Existe hoje algum grande desafio às atividades do SETI? Sim. Há mais de uma década que não recebemos financiamento do governo. A Fundação Nacional de Ciências e a NASA, só para citar dois órgãos que as pessoas imaginam que estão apoiando o SETI, não nos ajudam de forma alguma. Talvez, se a sociedade soubesse disso, se perguntaria por que motivo nosso programa não recebe o apoio que deveria. Na verdade, existe certa miopia e verdadeira falta de vontade para apoiar uma área científica de risco, como a busca de sinais de outras inteligências, mas que pode trazer grandes resultados.

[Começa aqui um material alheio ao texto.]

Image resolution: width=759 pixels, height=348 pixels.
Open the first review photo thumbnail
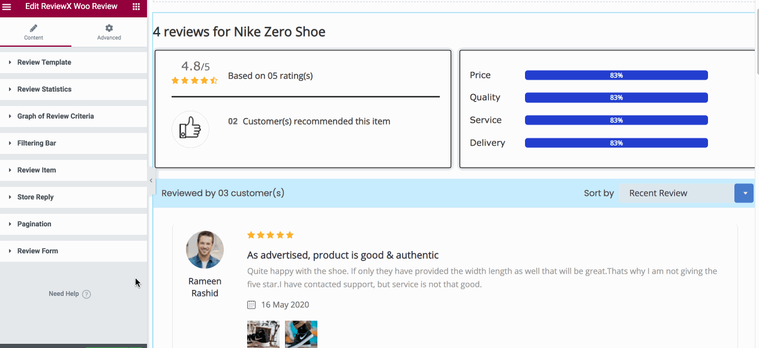click(x=263, y=334)
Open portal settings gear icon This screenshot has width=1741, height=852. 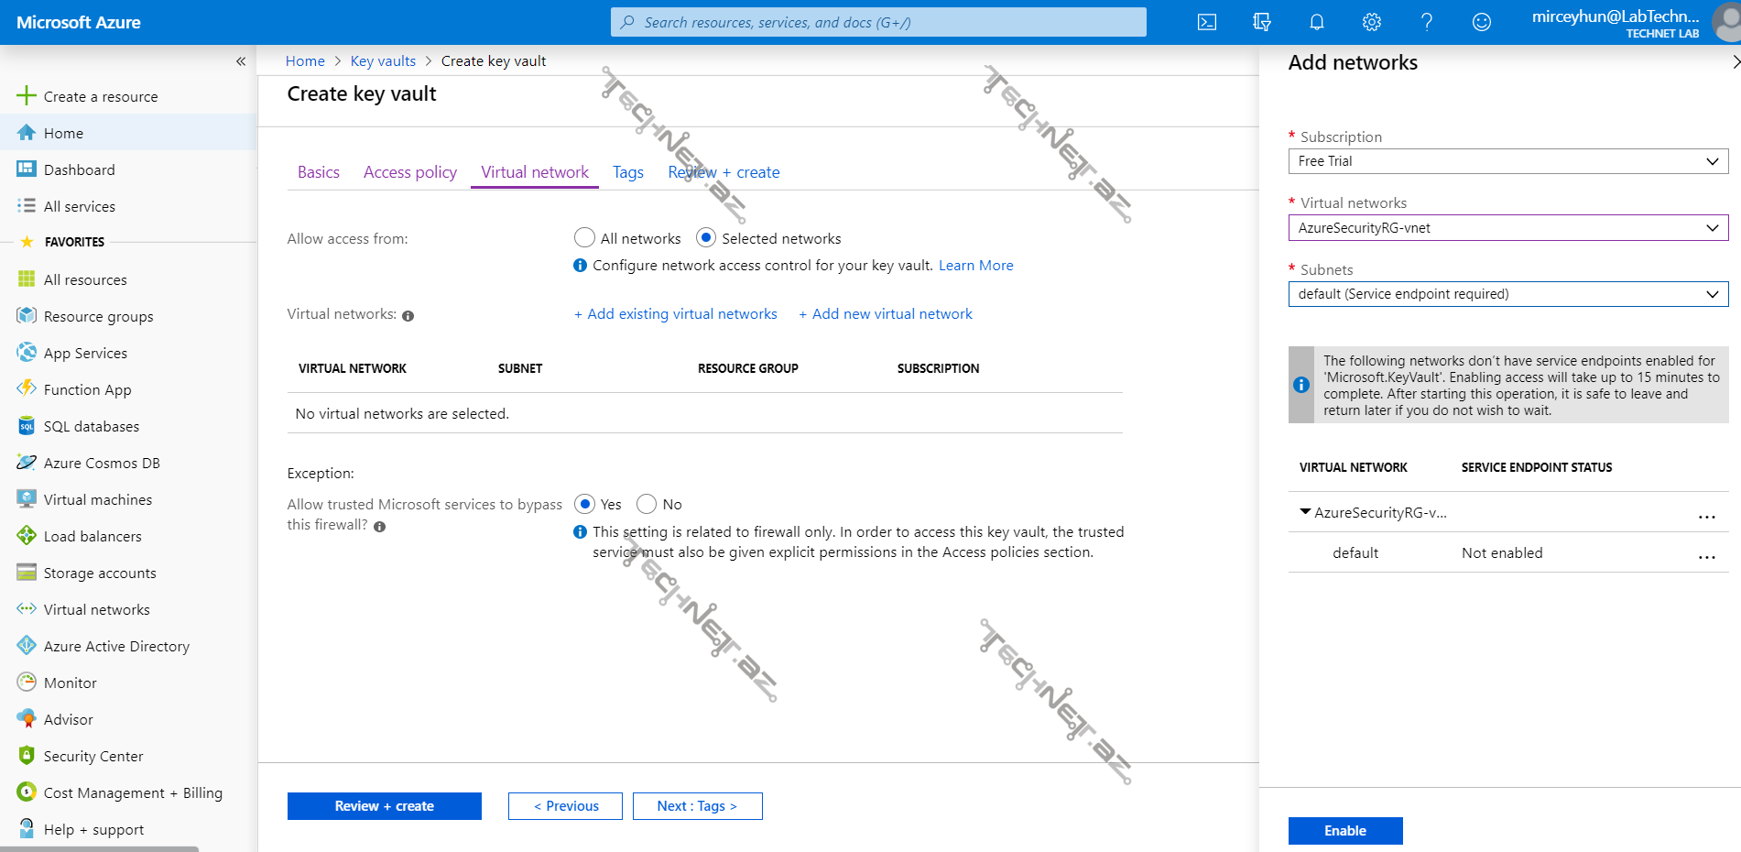1371,22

Deve ser difícil demonstrar resultados aos potenciais financiadores do SETI, já que vocês procuram há décadas e ainda não encontraram nada. Mas a busca de sinais que fazemos hoje não se compara com a que era feita há 35 anos — atualmente a pesquisa está em crescimento contínuo. Hoje podemos captar e filtrar muito mais sinais, pois examinamos milhões de frequências de uma só vez. E agora estamos começando a trabalhar também com a técnica de multibeam [Múltiplos raios]. Estamos aprendendo muitas coisas, embora o que temos feito até agora seja apenas uma gota no oceano.

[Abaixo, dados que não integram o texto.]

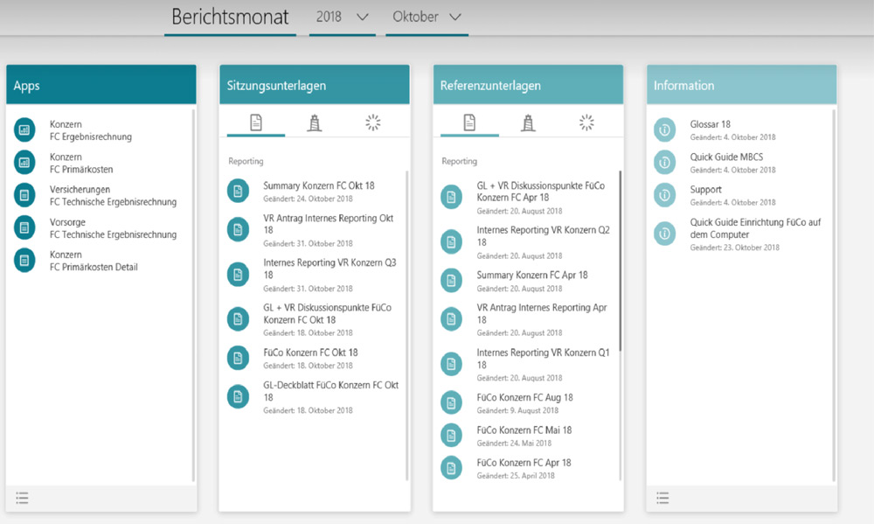
Task: Open the list menu icon at Information panel bottom
Action: click(x=663, y=498)

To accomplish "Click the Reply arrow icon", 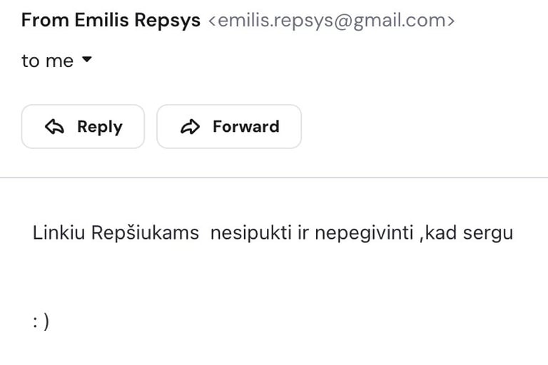I will pyautogui.click(x=54, y=127).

Há alguma declaração oficial que o senhor possa fazer sobre os resultados do SETI até o momento? Somente quando tivermos informações completas sobre os sinais que nos chegam do espaço é que poderemos fazer declarações sobre a probabilidade de vida inteligente na galáxia. Mas, para nós, mesmo um resultado nulo é um resultado positivo, porque significaria que podemos expandir os limites de nosso trabalho para outras frequências que possibilitam entender a vida como a que conhecemos. Até o momento, não temos resultados que nos permitam dizer algo além de declarações excluindo hipóteses. Ainda assim, devemos refletir sobre o papel do ser humano na galáxia e no universo, mesmo que não encontremos outra espécie como a nossa.
Ouvi dizer que o senhor e sua equipe têm sempre uma champagne no gelo, por via das dúvidas… É verdade. Mas a cada dois anos nós a abrimos e bebemos, porque a champagne não dura muito tempo, e então substituímos aquela garrafa. Nós comemoramos o que conseguimos até aquele momento, depois continuamos o trabalho normalmente.

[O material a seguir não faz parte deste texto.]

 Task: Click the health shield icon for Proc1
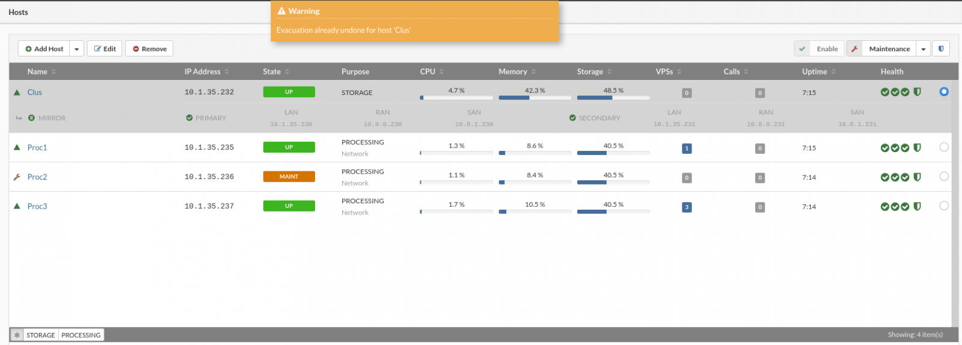point(917,148)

O sinal que quase consagrou o SETI
O chamado sinal Wow [Uau] permanece um mistério desde sua captação, em 15 de agosto de 1977, no desativado Observatório Radioastrônomico Big Ear, da Universidade de Ohio. A detecção reuniu todas as características descritas nos protocolos do Projeto SETI para configurar uma comunicação de outras inteligências cósmicas. A transmissão de 72 segundos, vinda da Constelação de Sagitário, motivou o astrônomo Jerry Ehman, que estava de plantão no órgão, a escrever à mão a palavra “wow” na folha de registros, equivalente à nossa expressão “uau”.
Sua recepção causou enorme empolgação entre os engenheiros e técnicos do SETI, que chegaram a comemorar precipitadamente. Porque, como o sinal não se repetiu, e nenhuma outra transmissão foi recebida daquela região do espaço, ele acabou não sendo considerado uma prova de vida extraterrestre inteligente. “Foi muita empolgação”, teria dito Ehman. Até hoje os membros do programa esperam receber outro sinal do gênero, mas que, para ser considerado de origem inteligente, tem que passar por todas as provas e ainda ser repetido.